3.2基于β-tubulin基因序列构建的系统发育树

为进一步确认FJMR24的菌种类型，对该菌的β-tubulin进行测序得到901bp的序列，与相关种β-tubulin序列的系统发育树如图5。FJMR24与Monascus purpureus ATCC 16379(AY498573)聚在同一分支上，且同源性达100％，结合ITS rDNA分析结果及形态学特征，可以确定FJMR24为紫色红曲菌(Monascus purpureus)。

附图说明

图1部分菌株在平板上产生的透明圈；

图2 FJMR24菌落形态；

图3 FJMR24个体形态；

图4基于ITS rDNA基因序列构建的系统发育树；

图5基于β-tubulin基因序列构建的系统发育树。

具体实施方式

为详细说明本发明的技术内容、构造特征、所实现目的及效果，以下结合具体实施方式详予说明。

实施例1

FJMR24的发酵特性

1温度适应性

将FJMR24孢子悬液接种到麦芽汁液体与平板培养基中，分别置于15℃、20℃、25℃、30℃、35℃、40℃、45℃、50℃培养箱静置培养。

表3发酵温度对FJMR24生长的影响

注：“－”为不生长；“±”为略有生长；“+”为生长一般；“++”为生长良好；“+++”为生长旺盛；生长量测定样品的体积均为50mL。

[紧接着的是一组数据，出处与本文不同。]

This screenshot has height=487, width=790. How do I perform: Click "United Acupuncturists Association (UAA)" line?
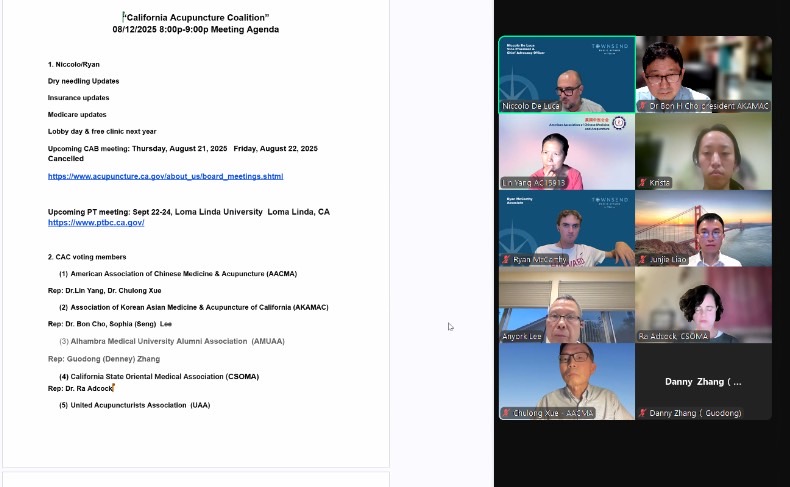(134, 405)
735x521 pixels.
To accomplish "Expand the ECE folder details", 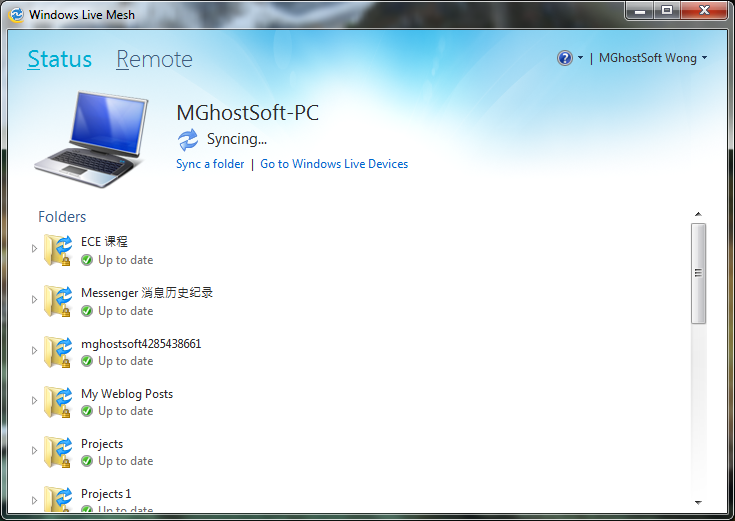I will click(x=34, y=249).
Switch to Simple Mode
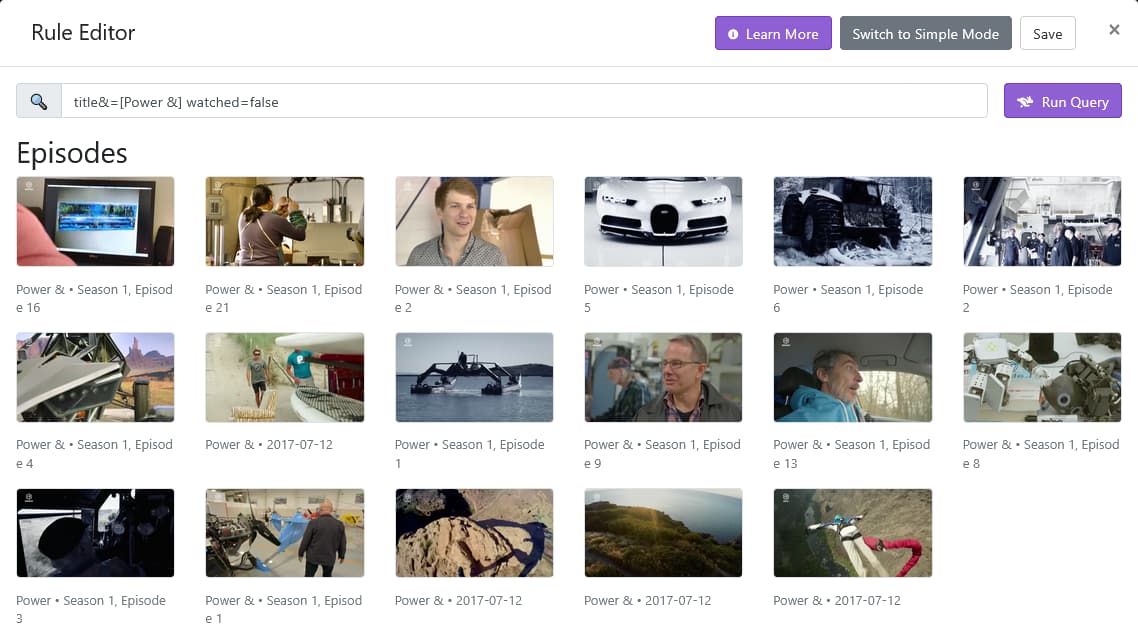Viewport: 1138px width, 626px height. point(925,34)
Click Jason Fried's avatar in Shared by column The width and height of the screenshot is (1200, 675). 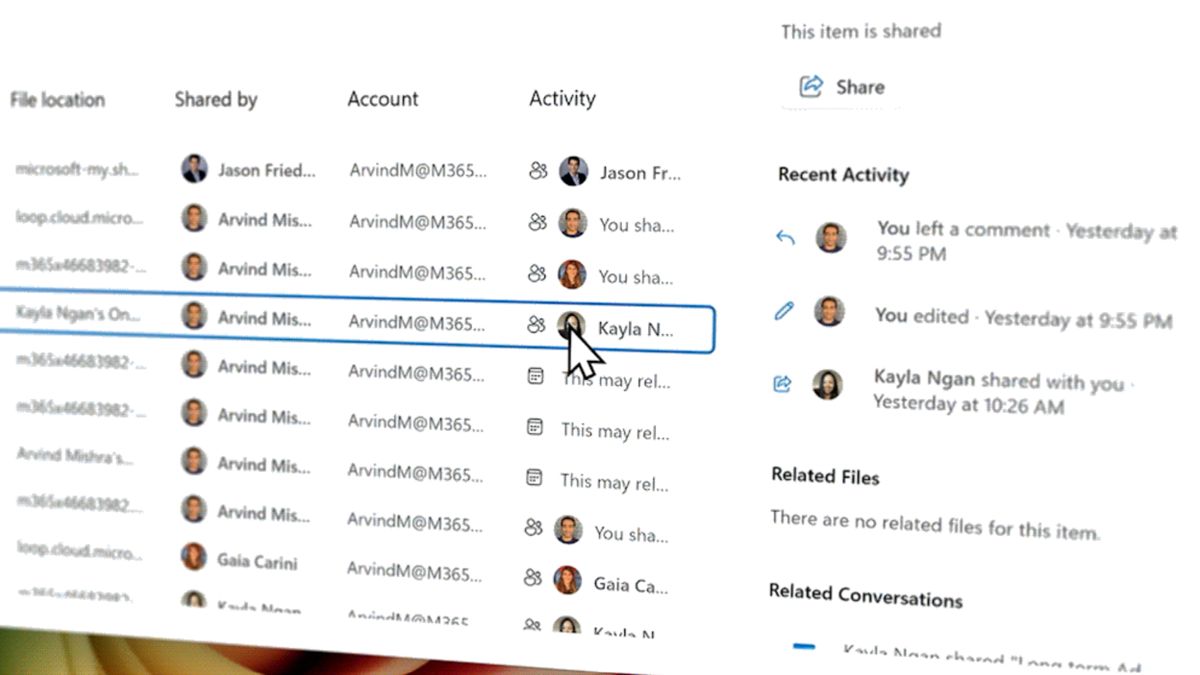194,168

从表3可以看出，紫色红曲菌FJMR24温度适应性强；在温度为15℃至45℃均能生长，能很好的适应发酵环境。

2pH适应性

将FJMR24孢子悬液分别接种到pH值(乳酸调节)为2.0、3.0、4.0、5.0、6.0、7.0、8.0麦芽汁液体培养基中，置于30℃恒温培养箱静置培养。

表4发酵pH对FJMR24生长的影响

注：“－”为不生长；“±”为略有生长；“+”为生长一般；“++”为生长良好；“+++”为生长旺盛；生长量测定样品的体积均为50mL。

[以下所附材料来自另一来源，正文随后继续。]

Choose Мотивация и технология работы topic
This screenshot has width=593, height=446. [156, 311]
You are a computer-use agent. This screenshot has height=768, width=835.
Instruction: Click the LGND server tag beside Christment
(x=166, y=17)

从表4可以看出，紫色红曲菌FJMR24对pH适应性强；在pH为2至8均能生长，也就是说紫色红曲菌FJMR24对强酸性和弱碱性条件下均可生长，能很好的适应发酵环境。

3酒精耐受性

将过滤除菌的无水乙醇加入到45℃左右的无菌麦芽汁液体与平板培养基中，使培养基的乙醇浓度分别为8％、10％、12％、15％、18％、20％，接种FJMR24孢子悬液，置于30℃恒温培养箱静置培养。

表5酒精度对FJMR24生长的影响

注：“－”为不生长；“±”为略有生长；“+”为生长一般；“++”为生长良好；“+++”为生长旺盛；生长量测定样品的体积均为50mL。

从表5可以看出，紫色红曲菌FJMR24对酒精耐受性好，酒精度在8％至18％时，FJMR24都可以生长，能很好的适应发酵环境。

实施例2

FJMR24强化发酵试验具体工艺方法如下：

1材料

1.1培养基

1.1.1种子培养基：NaNO₃0.2％，KH₂PO₄0.15％，MgSO₄0.1％，葡萄糖5％，蛋白胨1.5﹪，pH自然。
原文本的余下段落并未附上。